This is the README for the YAMZ vocabulary builder for data and metadata. It includes instructions for deploying on a local machine for testing and on a Linux-based environment for a scalable production version (coming soon).
The current application requires the use of a postgres database to support full-text search.
The following is an example configuration. You can substitute your own db names and users.
On macOS, you can use homebrew:
brew install postgresql
Make sure the postgres server is running. You may want to configure your computer so that the server starts automatically on reboot. On macOS, for example:
brew services start postgresql
on Ubuntu:
## Postgres default users
The default unix admin user, postgres, needs a password assigned in order to connect to a database. To set a password:
Enter the command:
sudo passwd postgres
You will get a prompt to enter your new password.
Close and reopen your terminal. (parallel to the postgres user 'postgres'), allowing something like
sudo -u postgres psql
postgres=# create database yamz with owner postgres;
Configure the authentication method for postgres and all other users connecting locally
In /etc/postgresql/14/main/pg_hba.conf
change "peer" to md5 for the administrative account and local unix domain socket
# TYPE DATABASE USER ADDRESS METHOD
# "local" is for Unix domain socket connections only
local all all md5
# IPv4 local connections:
host all all 127.0.0.1/32 md5
Next, we want to only be able to connect to the database from the local machine
In /etc/postgresql/14/main/postgresql.conf
uncomment the line
listen_addresses = 'localhost'
Restart the postgres server
sudo service postgresql restart
Finally, log back in to postgres to create the database,
Add a db password for the user 'postgres'.
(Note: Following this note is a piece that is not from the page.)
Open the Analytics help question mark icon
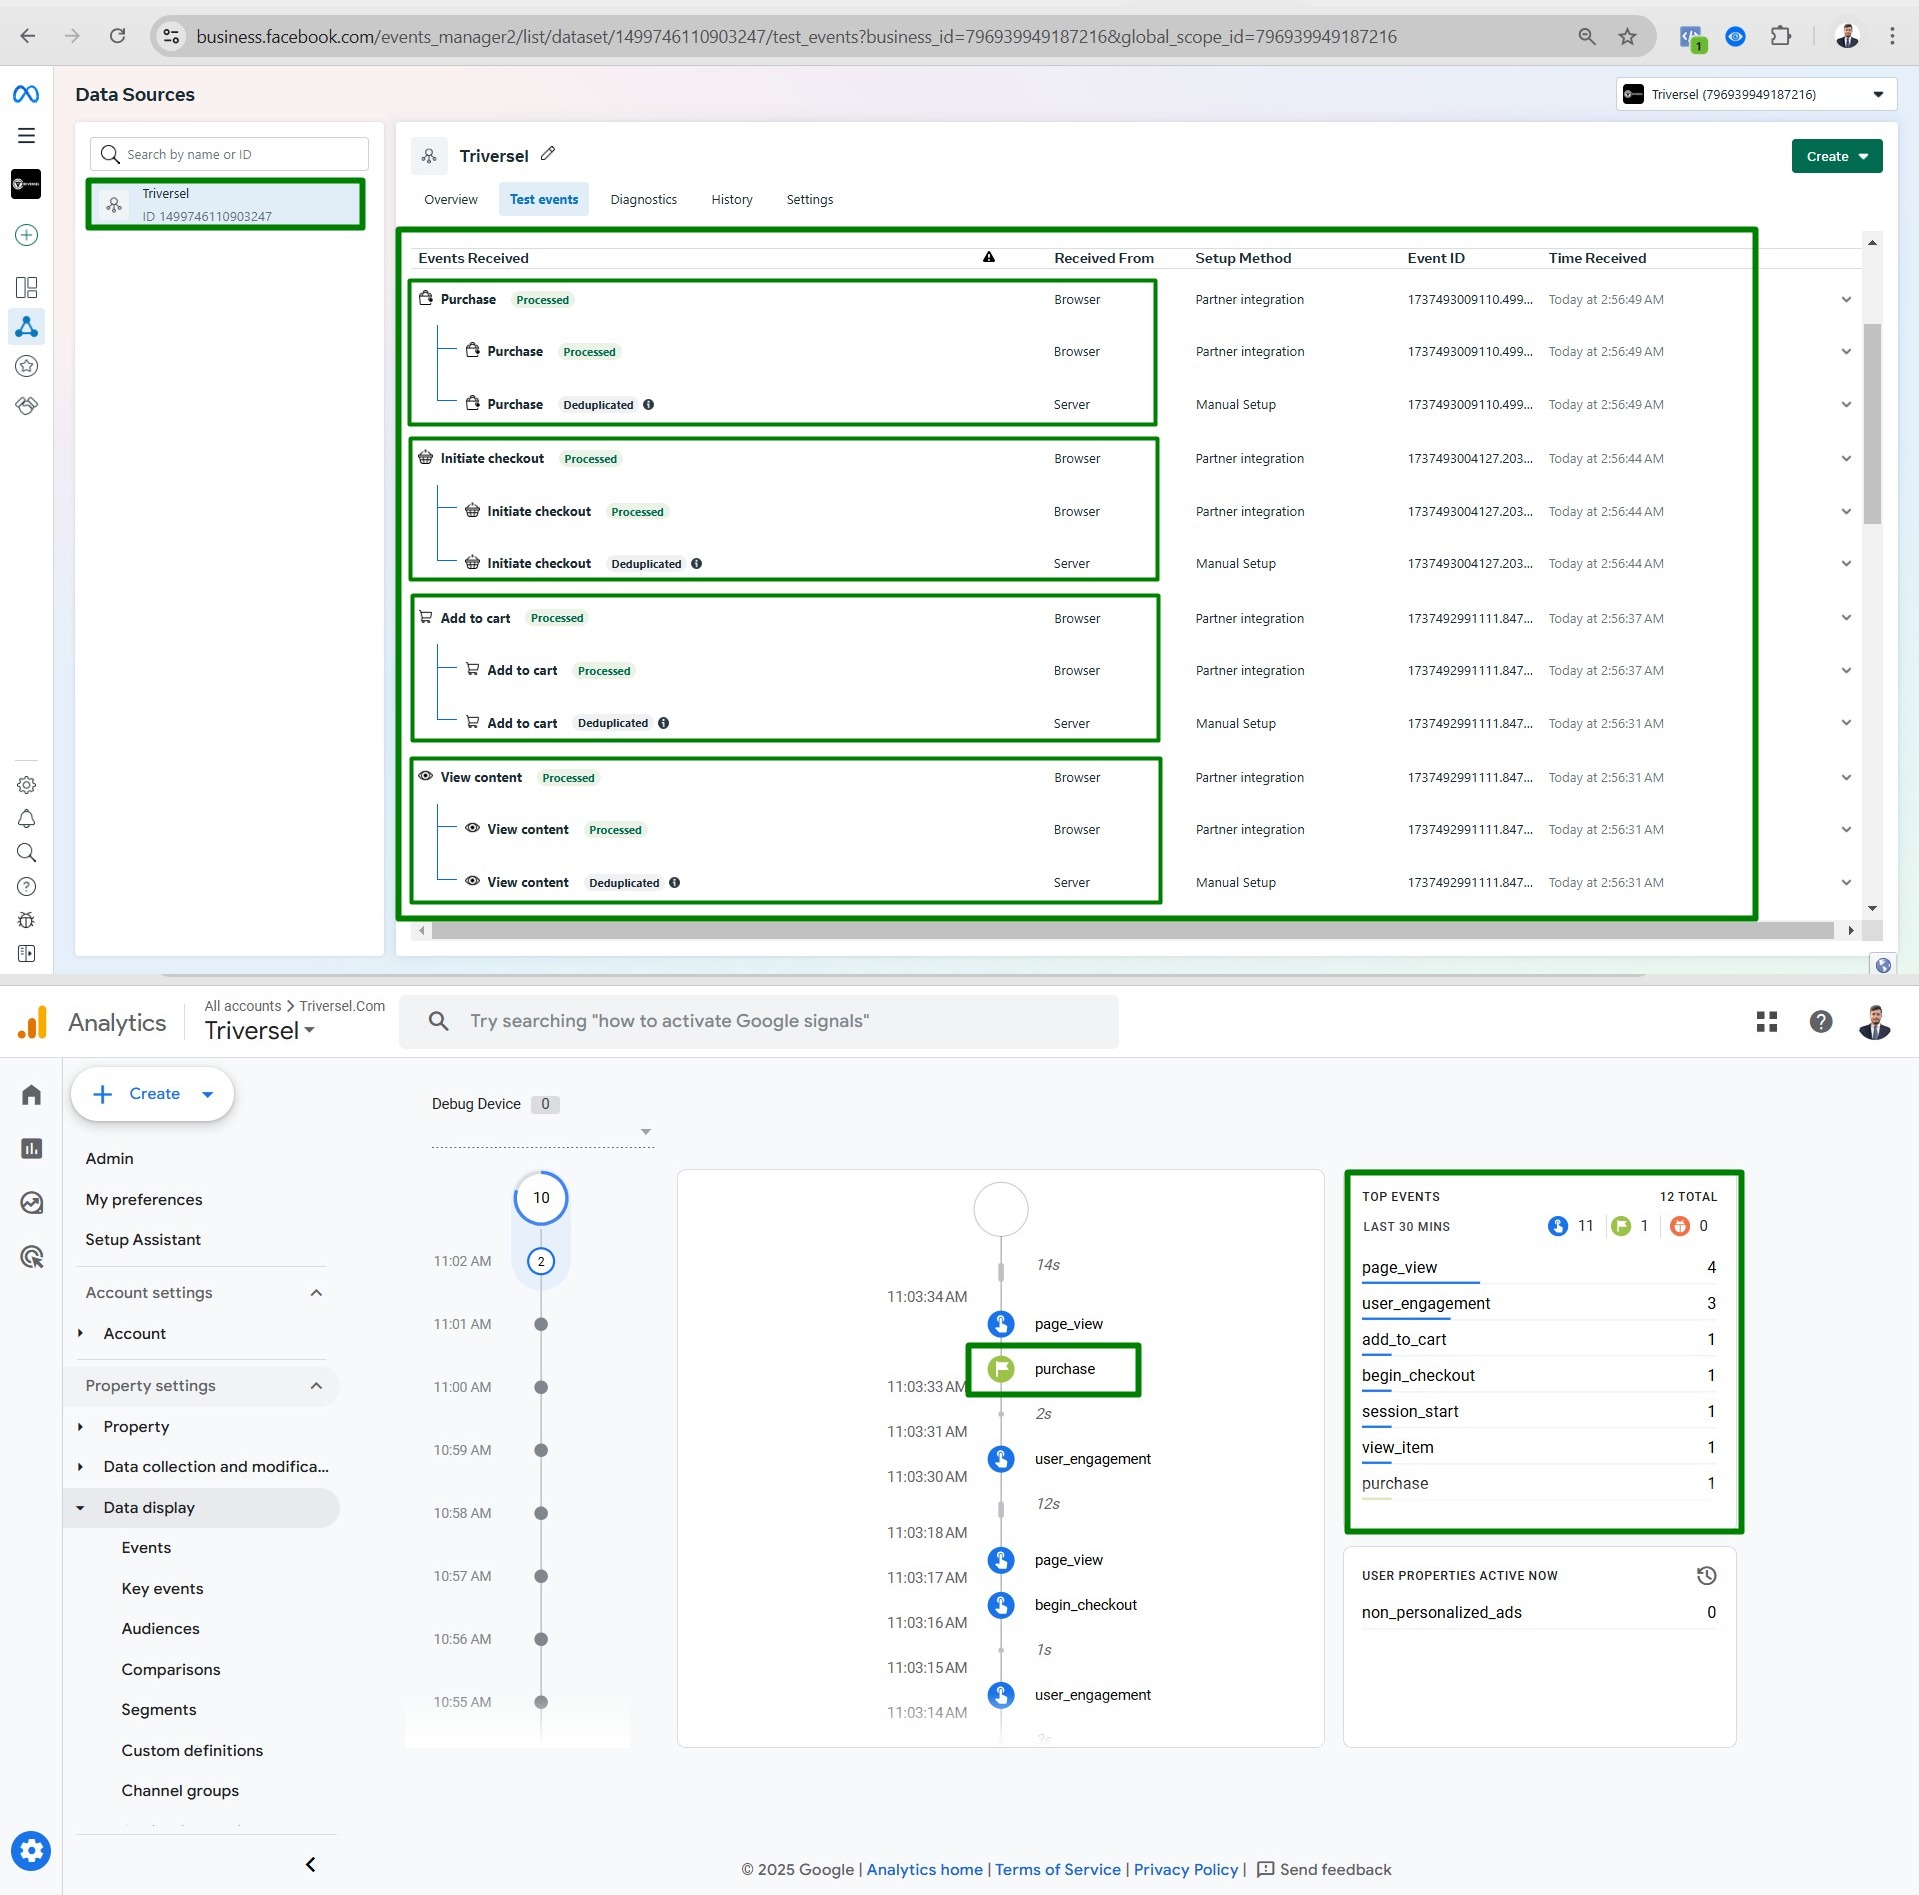The image size is (1919, 1895). click(1821, 1021)
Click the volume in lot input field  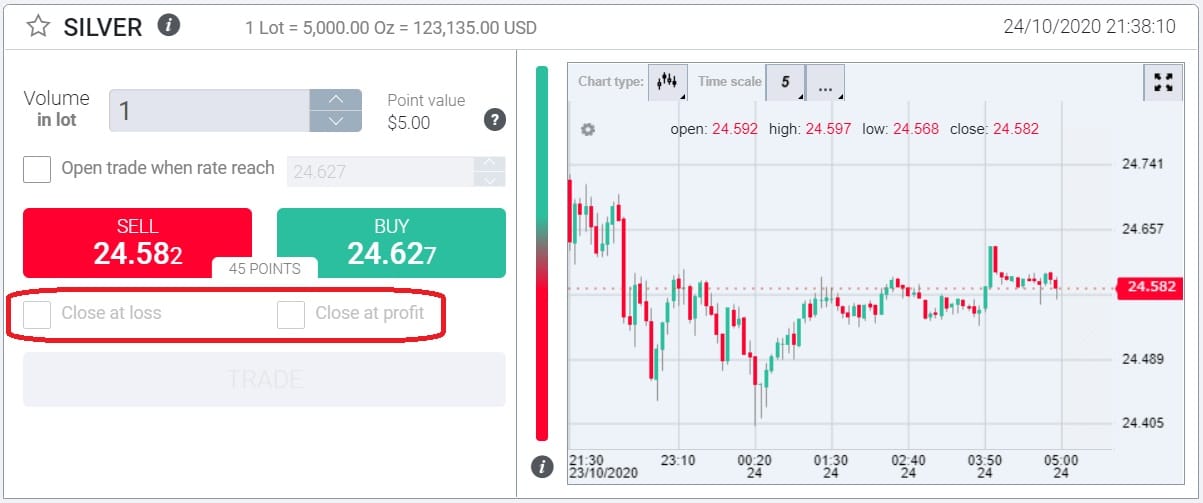click(x=210, y=110)
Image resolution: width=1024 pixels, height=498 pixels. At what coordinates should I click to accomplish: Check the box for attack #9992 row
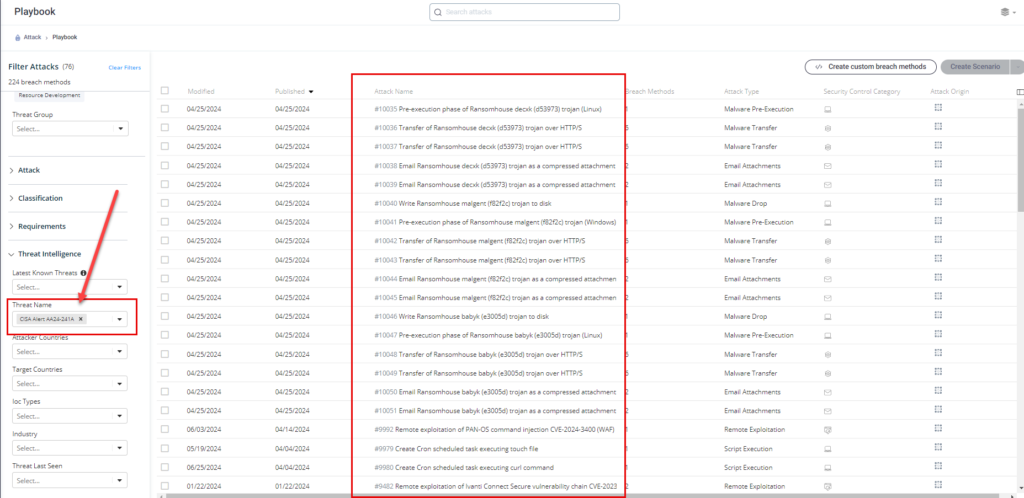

`sudo -u postgres psql template1`
`postgres=# alter user postgres with encrypted password 'PASS';`
sudo -u postgres psql
postgres=# create database yamz with owner postgres;
postgres-# \q
On macOS:
createuser -d postgres
psql -U postgres -c "alter user postgres with encrypted password 'PASS'"
On macOS:
psql -U postgres -c 'create database yamz with owner postgres'
Placeholder
Clone the repository
git clone https://github.com/metadata-research/yamz.git
switch to the yamz directory
cd yamz
Create a python 3 virtual environment
virtualenv env
On macOS, you may have to first install python3 and virtualenv (https://gist.github.com/pandafulmanda/730a9355e088a9970b18275cb9eadef3)
brew install python3
pip3 install virtualenv
virtualenv env
Activate the virtual environment:
source env/bin/activate
Install the Python dependencies:
pip install -r requirements.txt
Modify the \_config.py
file in the root directory with the appropriate credentials and change the name to config.py
(remove the leading underscore). config.py
is included in .gitignore
so the modified file should not be pushed to the repository.
Make sure to specify both orcid and google credentials and the username and password of the database you created. You can get these credentials here for google and from ORCID under the developer tab in your profile. Sandbox
From the config.py
file:
OAUTH_CREDENTIALS = {
"google": {
"id": "<your-client-id>",
"secret": "<your-client-secret>",
},
"orcid": {
"id": "<your-client-id>",
"secret": "<your-client-secret>",
},
}
SQLALCHEMY_DATABASE_URI = (
os.environ.get("SQL_ALCHEMY_DATABASE_URI")
or "postgresql://contributor:PASS@localhost/yamz"
)
Set the FLASK_APP
variable:
export FLASK_APP=yamz.py
On the first run, create the db:
flask db init
On subsequent runs:
flask db migrate
flask db upgrade
If you want to use a different port for the dev server, set FLASK_RUN_PORT. For example, on macOS the default Flask port (5000) can conflict with the default AirPlay Receiver port, so you might run Flask on 5001 instead:
export FLASK_RUN_PORT=5001
If you want to run in development mode (which sends error messages to the console):
export FLASK_ENVIRONMENT=development
flask run
Note that when working in dev mode, the Google-authorized URLs must allow access on the port for authentication to work. You set these in the console. ORCID authentication similarly will only work if the URL is pre-authorized.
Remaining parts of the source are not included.